_MATERIAL TO PROCESS_:
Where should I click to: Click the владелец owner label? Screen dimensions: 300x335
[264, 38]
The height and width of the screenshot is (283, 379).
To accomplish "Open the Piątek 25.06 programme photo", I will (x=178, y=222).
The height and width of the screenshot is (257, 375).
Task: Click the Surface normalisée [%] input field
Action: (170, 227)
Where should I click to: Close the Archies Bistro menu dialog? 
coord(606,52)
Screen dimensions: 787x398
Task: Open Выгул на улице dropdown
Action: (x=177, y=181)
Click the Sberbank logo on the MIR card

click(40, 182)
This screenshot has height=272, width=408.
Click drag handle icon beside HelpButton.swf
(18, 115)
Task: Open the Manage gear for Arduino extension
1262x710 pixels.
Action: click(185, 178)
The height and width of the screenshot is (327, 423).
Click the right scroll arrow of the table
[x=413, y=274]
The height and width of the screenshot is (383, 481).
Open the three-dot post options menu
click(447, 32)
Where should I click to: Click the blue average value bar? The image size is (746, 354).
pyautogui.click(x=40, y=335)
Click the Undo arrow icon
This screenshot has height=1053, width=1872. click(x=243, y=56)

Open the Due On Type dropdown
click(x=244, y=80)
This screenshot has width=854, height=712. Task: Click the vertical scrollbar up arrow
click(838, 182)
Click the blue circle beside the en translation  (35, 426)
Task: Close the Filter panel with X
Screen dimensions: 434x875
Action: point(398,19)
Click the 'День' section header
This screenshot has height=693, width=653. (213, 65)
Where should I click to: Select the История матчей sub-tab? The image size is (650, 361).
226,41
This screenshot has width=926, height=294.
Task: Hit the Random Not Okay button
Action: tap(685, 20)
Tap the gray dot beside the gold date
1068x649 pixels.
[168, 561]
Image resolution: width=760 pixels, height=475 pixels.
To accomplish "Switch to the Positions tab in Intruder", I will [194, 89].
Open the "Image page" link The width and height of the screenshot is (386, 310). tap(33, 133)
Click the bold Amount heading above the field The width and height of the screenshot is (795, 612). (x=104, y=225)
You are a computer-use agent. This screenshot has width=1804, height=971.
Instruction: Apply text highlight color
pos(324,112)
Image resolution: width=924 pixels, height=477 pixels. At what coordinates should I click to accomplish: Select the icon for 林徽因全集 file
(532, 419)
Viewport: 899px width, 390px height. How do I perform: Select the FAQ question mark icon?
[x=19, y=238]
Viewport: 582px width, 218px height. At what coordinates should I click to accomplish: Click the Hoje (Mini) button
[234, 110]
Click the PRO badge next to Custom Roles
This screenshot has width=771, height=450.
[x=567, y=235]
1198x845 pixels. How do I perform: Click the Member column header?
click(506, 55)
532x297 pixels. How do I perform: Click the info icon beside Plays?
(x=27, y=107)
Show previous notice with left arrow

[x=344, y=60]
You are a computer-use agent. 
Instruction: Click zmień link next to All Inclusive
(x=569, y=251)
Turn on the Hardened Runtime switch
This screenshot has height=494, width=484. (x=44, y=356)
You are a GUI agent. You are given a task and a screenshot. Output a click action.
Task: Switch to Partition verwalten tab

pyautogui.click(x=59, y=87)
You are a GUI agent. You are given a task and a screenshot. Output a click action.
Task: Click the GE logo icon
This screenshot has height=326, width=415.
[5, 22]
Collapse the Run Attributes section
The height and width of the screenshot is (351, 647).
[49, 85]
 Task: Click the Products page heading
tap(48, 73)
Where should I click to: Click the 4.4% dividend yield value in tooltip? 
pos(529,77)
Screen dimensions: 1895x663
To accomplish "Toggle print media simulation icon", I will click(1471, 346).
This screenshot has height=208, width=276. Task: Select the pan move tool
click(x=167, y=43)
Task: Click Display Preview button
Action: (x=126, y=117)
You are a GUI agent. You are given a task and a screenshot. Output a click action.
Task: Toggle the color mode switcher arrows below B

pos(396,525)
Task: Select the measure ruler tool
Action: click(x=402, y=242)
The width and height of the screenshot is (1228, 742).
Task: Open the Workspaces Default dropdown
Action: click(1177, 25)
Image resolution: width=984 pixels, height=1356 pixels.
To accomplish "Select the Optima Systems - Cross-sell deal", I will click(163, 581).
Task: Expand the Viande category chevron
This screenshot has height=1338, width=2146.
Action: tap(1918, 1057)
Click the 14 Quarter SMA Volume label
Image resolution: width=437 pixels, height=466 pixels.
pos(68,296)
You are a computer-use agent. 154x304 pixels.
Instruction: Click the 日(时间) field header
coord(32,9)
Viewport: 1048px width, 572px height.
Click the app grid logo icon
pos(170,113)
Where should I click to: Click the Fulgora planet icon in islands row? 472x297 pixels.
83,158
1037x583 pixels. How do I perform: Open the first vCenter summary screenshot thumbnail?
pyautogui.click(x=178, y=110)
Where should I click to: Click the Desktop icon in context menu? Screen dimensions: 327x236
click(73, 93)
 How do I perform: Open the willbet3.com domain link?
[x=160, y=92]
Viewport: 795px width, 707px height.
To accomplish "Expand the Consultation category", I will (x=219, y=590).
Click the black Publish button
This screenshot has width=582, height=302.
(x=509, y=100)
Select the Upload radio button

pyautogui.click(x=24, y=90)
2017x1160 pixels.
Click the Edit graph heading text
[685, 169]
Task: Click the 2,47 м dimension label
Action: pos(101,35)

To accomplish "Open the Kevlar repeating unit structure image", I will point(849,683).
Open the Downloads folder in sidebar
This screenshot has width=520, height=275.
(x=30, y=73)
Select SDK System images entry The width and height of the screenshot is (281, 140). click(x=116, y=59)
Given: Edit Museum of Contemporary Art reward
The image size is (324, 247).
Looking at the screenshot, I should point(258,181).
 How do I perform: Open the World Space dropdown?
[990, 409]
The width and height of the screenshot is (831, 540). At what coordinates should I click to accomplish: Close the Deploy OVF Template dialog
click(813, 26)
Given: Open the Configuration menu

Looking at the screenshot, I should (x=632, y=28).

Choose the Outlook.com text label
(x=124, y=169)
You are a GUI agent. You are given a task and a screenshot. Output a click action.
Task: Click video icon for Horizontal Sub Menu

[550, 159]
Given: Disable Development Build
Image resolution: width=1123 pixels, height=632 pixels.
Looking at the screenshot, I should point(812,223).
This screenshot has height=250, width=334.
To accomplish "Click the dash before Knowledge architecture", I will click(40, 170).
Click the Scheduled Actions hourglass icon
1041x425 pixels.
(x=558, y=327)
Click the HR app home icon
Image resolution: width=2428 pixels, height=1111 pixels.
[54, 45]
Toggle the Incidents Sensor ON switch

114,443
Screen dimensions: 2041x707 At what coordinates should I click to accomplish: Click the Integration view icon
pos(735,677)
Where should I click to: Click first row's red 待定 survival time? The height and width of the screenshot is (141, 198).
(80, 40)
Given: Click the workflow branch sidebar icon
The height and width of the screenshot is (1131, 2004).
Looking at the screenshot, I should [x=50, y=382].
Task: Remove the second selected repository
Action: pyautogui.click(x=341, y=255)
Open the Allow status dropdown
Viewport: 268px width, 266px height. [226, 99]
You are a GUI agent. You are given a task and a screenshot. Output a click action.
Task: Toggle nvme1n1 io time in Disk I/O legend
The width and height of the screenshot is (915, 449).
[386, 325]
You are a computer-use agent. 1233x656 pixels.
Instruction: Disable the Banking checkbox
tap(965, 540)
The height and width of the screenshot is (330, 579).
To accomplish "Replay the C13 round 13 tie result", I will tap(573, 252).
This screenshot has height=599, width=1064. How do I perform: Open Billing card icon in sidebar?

_REQUIREMENTS_:
Edit the listing above by replacing each occurrence of "Where should I click to" with "Where do I click to", and reproduce every line with all other text unchanged.

_SOLUTION TO THE PROBLEM_:
Where do I click to: Click the владелец owner label? Screen dimensions: 300x335
[264, 38]
The height and width of the screenshot is (283, 379).
To accomplish "Open the Piątek 25.06 programme photo", I will (x=178, y=222).
The height and width of the screenshot is (257, 375).
Task: Click the Surface normalisée [%] input field
Action: (170, 227)
Where do I click to: Close the Archies Bistro menu dialog? 
coord(606,52)
Screen dimensions: 787x398
Task: Open Выгул на улице dropdown
Action: (x=177, y=181)
Click the Sberbank logo on the MIR card

click(40, 182)
This screenshot has height=272, width=408.
Click drag handle icon beside HelpButton.swf
(18, 115)
Task: Open the Manage gear for Arduino extension
1262x710 pixels.
Action: click(185, 178)
The height and width of the screenshot is (327, 423).
Click the right scroll arrow of the table
[x=413, y=274]
The height and width of the screenshot is (383, 481).
Open the three-dot post options menu
click(447, 32)
Where do I click to: Click the blue average value bar? The image size is (746, 354).
pyautogui.click(x=40, y=335)
Click the Undo arrow icon
This screenshot has height=1053, width=1872. click(x=243, y=56)

Open the Due On Type dropdown
click(x=244, y=80)
This screenshot has width=854, height=712. Task: Click the vertical scrollbar up arrow
click(838, 182)
Click the blue circle beside the en translation  (35, 426)
Task: Close the Filter panel with X
Screen dimensions: 434x875
Action: point(398,19)
Click the 'День' section header
This screenshot has height=693, width=653. (213, 65)
Where do I click to: Select the История матчей sub-tab? The image size is (650, 361).
226,41
This screenshot has width=926, height=294.
Task: Hit the Random Not Okay button
Action: tap(685, 20)
Tap the gray dot beside the gold date
1068x649 pixels.
[168, 561]
Image resolution: width=760 pixels, height=475 pixels.
To accomplish "Switch to the Positions tab in Intruder", I will [194, 89].
Open the "Image page" link The width and height of the screenshot is (386, 310). tap(33, 133)
Click the bold Amount heading above the field The width and height of the screenshot is (795, 612). (x=104, y=225)
You are a computer-use agent. This screenshot has width=1804, height=971.
Instruction: Apply text highlight color
pos(324,112)
Image resolution: width=924 pixels, height=477 pixels. At what coordinates should I click to accomplish: Select the icon for 林徽因全集 file
(532, 419)
Viewport: 899px width, 390px height. How do I perform: Select the FAQ question mark icon?
[x=19, y=238]
Viewport: 582px width, 218px height. At what coordinates should I click to accomplish: Click the Hoje (Mini) button
[234, 110]
Click the PRO badge next to Custom Roles
This screenshot has width=771, height=450.
[x=567, y=235]
1198x845 pixels. How do I perform: Click the Member column header?
click(506, 55)
532x297 pixels. How do I perform: Click the info icon beside Plays?
(x=27, y=107)
Show previous notice with left arrow

[x=344, y=60]
You are a computer-use agent. 
Instruction: Click zmień link next to All Inclusive
(x=569, y=251)
Turn on the Hardened Runtime switch
This screenshot has height=494, width=484. (x=44, y=356)
You are a GUI agent. You are given a task and a screenshot. Output a click action.
Task: Switch to Partition verwalten tab

pyautogui.click(x=59, y=87)
You are a GUI agent. You are given a task and a screenshot. Output a click action.
Task: Click the GE logo icon
This screenshot has height=326, width=415.
[5, 22]
Collapse the Run Attributes section
The height and width of the screenshot is (351, 647).
[49, 85]
 Task: Click the Products page heading
tap(48, 73)
Where do I click to: Click the 4.4% dividend yield value in tooltip? 
pos(529,77)
Screen dimensions: 1895x663
To accomplish "Toggle print media simulation icon", I will click(1471, 346).
This screenshot has height=208, width=276. Task: Select the pan move tool
click(x=167, y=43)
Task: Click Display Preview button
Action: (x=126, y=117)
You are a GUI agent. You are given a task and a screenshot. Output a click action.
Task: Toggle the color mode switcher arrows below B

pos(396,525)
Task: Select the measure ruler tool
Action: click(x=402, y=242)
The width and height of the screenshot is (1228, 742).
Task: Open the Workspaces Default dropdown
Action: click(1177, 25)
Image resolution: width=984 pixels, height=1356 pixels.
To accomplish "Select the Optima Systems - Cross-sell deal", I will click(163, 581).
Task: Expand the Viande category chevron
This screenshot has height=1338, width=2146.
Action: tap(1918, 1057)
Click the 14 Quarter SMA Volume label
Image resolution: width=437 pixels, height=466 pixels.
pos(68,296)
You are a computer-use agent. 154x304 pixels.
Instruction: Click the 日(时间) field header
coord(32,9)
Viewport: 1048px width, 572px height.
Click the app grid logo icon
pos(170,113)
Where do I click to: Click the Fulgora planet icon in islands row? 472x297 pixels.
83,158
1037x583 pixels. How do I perform: Open the first vCenter summary screenshot thumbnail?
pyautogui.click(x=178, y=110)
Where do I click to: Click the Desktop icon in context menu? Screen dimensions: 327x236
click(73, 93)
 How do I perform: Open the willbet3.com domain link?
[x=160, y=92]
Viewport: 795px width, 707px height.
To accomplish "Expand the Consultation category", I will (x=219, y=590).
Click the black Publish button
This screenshot has width=582, height=302.
(x=509, y=100)
Select the Upload radio button

pyautogui.click(x=24, y=90)
2017x1160 pixels.
Click the Edit graph heading text
[685, 169]
Task: Click the 2,47 м dimension label
Action: pos(101,35)

To accomplish "Open the Kevlar repeating unit structure image", I will point(849,683).
Open the Downloads folder in sidebar
This screenshot has width=520, height=275.
(x=30, y=73)
Select SDK System images entry The width and height of the screenshot is (281, 140). click(x=116, y=59)
Given: Edit Museum of Contemporary Art reward
The image size is (324, 247).
Looking at the screenshot, I should point(258,181).
 How do I perform: Open the World Space dropdown?
[990, 409]
The width and height of the screenshot is (831, 540). At what coordinates should I click to accomplish: Close the Deploy OVF Template dialog
click(813, 26)
Given: Open the Configuration menu

Looking at the screenshot, I should (x=632, y=28).

Choose the Outlook.com text label
(x=124, y=169)
You are a GUI agent. You are given a task and a screenshot. Output a click action.
Task: Click video icon for Horizontal Sub Menu

[550, 159]
Given: Disable Development Build
Image resolution: width=1123 pixels, height=632 pixels.
Looking at the screenshot, I should point(812,223).
This screenshot has height=250, width=334.
To accomplish "Click the dash before Knowledge architecture", I will click(40, 170).
Click the Scheduled Actions hourglass icon
1041x425 pixels.
(x=558, y=327)
Click the HR app home icon
Image resolution: width=2428 pixels, height=1111 pixels.
[54, 45]
Toggle the Incidents Sensor ON switch

114,443
Screen dimensions: 2041x707 At what coordinates should I click to accomplish: Click the Integration view icon
pos(735,677)
Where do I click to: Click first row's red 待定 survival time? The height and width of the screenshot is (141, 198).
(80, 40)
Given: Click the workflow branch sidebar icon
The height and width of the screenshot is (1131, 2004).
Looking at the screenshot, I should [x=50, y=382].
Task: Remove the second selected repository
Action: pyautogui.click(x=341, y=255)
Open the Allow status dropdown
Viewport: 268px width, 266px height. [226, 99]
You are a GUI agent. You are given a task and a screenshot. Output a click action.
Task: Toggle nvme1n1 io time in Disk I/O legend
The width and height of the screenshot is (915, 449).
[386, 325]
You are a computer-use agent. 1233x656 pixels.
Instruction: Disable the Banking checkbox
tap(965, 540)
The height and width of the screenshot is (330, 579).
To accomplish "Replay the C13 round 13 tie result", I will tap(573, 252).
This screenshot has height=599, width=1064. How do I perform: Open Billing card icon in sidebar?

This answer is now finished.